*What you should do*:
Return, word for word, only the lines of the data below that lie between the line with "This screenshot has height=594, width=714." and the line with "Given: Open the Configuration menu", those two lines included.

*Stored data*:
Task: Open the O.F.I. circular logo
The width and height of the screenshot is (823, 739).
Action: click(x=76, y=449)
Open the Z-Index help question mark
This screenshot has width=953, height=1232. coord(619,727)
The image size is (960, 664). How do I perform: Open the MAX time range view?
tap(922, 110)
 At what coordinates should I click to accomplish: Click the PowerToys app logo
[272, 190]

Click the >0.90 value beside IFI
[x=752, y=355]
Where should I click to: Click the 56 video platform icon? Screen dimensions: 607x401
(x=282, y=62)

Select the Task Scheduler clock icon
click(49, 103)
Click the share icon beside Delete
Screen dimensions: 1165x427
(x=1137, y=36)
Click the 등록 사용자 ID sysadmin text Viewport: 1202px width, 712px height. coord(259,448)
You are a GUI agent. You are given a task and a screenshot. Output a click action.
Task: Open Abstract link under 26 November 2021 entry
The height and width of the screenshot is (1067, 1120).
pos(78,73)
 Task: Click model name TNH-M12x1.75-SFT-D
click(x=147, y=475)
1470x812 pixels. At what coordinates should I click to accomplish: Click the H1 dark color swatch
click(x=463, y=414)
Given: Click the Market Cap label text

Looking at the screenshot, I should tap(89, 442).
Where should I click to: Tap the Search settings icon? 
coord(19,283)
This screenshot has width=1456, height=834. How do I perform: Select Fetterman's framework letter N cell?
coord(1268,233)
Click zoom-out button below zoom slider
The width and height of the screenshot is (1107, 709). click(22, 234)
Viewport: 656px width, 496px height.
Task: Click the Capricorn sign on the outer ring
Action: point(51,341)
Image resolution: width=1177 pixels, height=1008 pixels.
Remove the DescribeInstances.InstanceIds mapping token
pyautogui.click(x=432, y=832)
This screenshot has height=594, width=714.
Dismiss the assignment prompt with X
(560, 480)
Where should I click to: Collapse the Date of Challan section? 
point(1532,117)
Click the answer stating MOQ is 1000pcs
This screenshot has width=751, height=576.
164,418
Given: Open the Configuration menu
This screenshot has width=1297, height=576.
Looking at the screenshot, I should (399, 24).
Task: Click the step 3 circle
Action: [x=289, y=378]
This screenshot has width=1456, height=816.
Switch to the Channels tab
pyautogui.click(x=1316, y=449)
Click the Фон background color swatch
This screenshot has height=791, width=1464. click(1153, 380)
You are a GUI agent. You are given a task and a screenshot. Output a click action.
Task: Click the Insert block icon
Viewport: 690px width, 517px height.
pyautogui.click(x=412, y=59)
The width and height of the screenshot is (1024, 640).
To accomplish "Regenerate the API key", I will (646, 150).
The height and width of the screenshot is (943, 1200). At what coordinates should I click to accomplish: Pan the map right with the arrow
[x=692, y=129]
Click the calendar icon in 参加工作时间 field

*Exercise response*:
This screenshot has height=594, width=714.
Dismiss the assignment prompt with X
(560, 480)
Where should I click to: Collapse the Date of Challan section? 
point(1532,117)
Click the answer stating MOQ is 1000pcs
This screenshot has width=751, height=576.
164,418
Given: Open the Configuration menu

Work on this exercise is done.